A New Look at 529 Plans


As you likely know, our nation recently passed the Tax Cuts and Jobs Act.  One portion of the reform bill gives additional benefits to families with 529 plans.  What was once savings earmarked solely for college tuition can now be used for private school tuition - as early as kindergarten.  

Curious about how you can utilize this new benefit?  Want to explore 529 plans for the first time?  We are here to help.

What are 529 plans?

A 529 plan is a special savings plan originally developed to help families save money for college while earning tax-free interest.  Money put into the plan is subject to regular income taxes before it is deposited into the account.  If the money is used for tuition upon withdrawal, no additional taxes will be taken out.  (There are taxes and additional fees imposed should the money be used for other purposes.)  

Plans are managed by individual states, and each state selects an administrator to broker investments in the plans.  Some people choose to open plans directly, while others seek the assistance of financial advisors.  Most families open plans through their own state of residence, but that’s not a requirement.  You can open a 529 plan in other states.

What are the new benefits?

Previously, the purpose of 529 accounts was to provide families with a strong, long-term savings option for higher education.  As of January 1, 2018, those benefits have extended significantly.

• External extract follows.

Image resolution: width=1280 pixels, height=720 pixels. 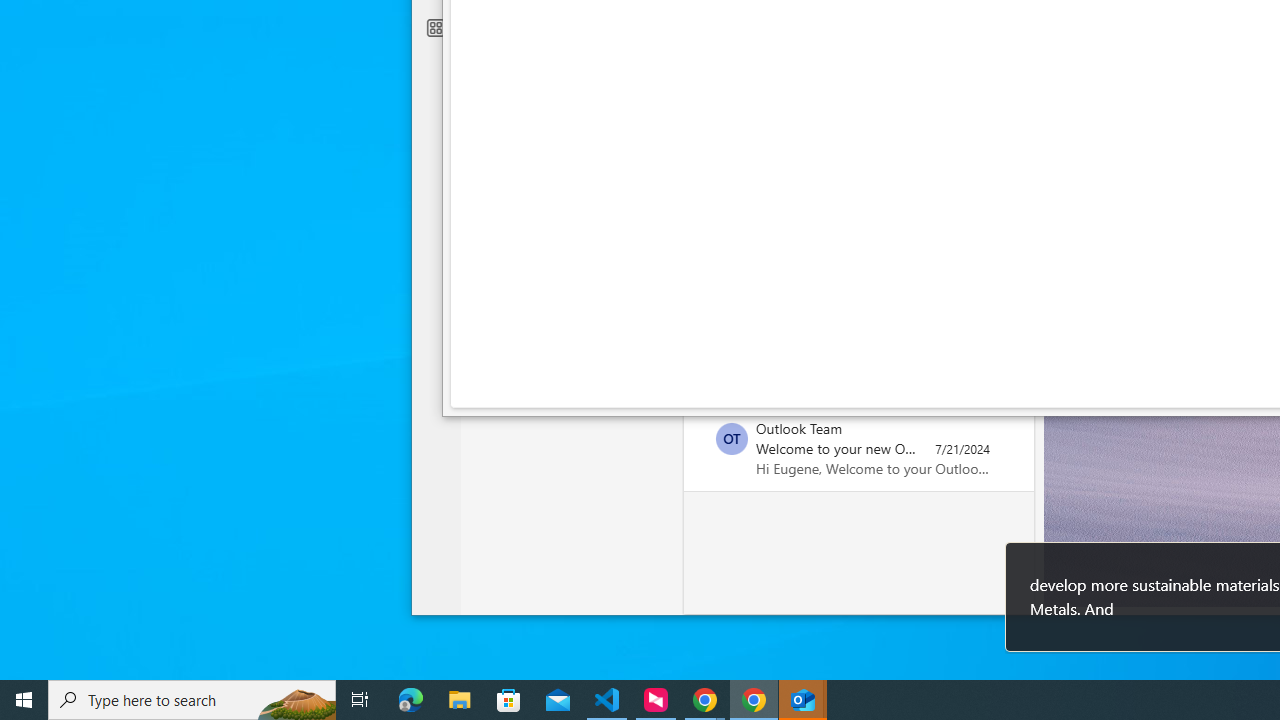 I want to click on 'Type here to search', so click(x=192, y=698).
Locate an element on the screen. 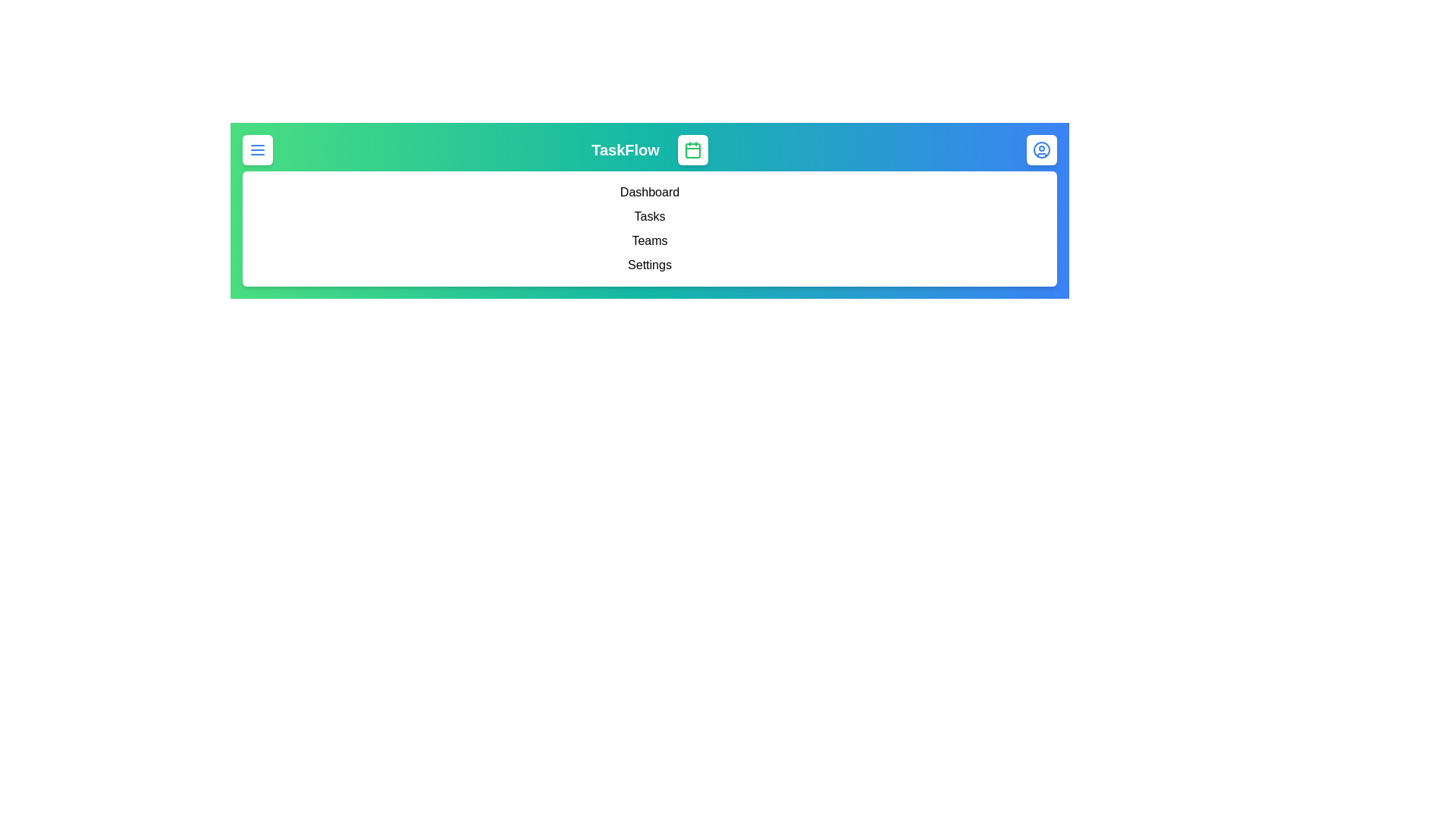  the menu item Tasks to navigate to the respective section is located at coordinates (650, 216).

Now, families are able to use up to $10,000 annually from their 529 accounts to cover the cost of tuition for K-12 private schools.  

If you already have a 529 account and you’ve had a chance to let the interest accrue, it may be beneficial to use some of those savings now.  If you have not yet started a plan but think you might like to, now is a good time to take another look.  There are a variety of options for families, depending on the age of your child and other factors.

How can I set up an account?

Following these steps will simplify the process:

  1. Decide on a beneficiary (likely your child, though the account may be transferred to a different beneficiary later).
  2. Gather the address, social security number, and date of birth of the beneficiary.
  3. Work with an investor to determine which account is best for you.  You may choose an age-based option taking into consideration what amount of risk you are comfortable with: there are conservative, moderate, and aggressive plans.  Additionally, you can custom-select from individual portfolios.
  4. Have your bank account information (account and routing numbers) handy to set up transfers.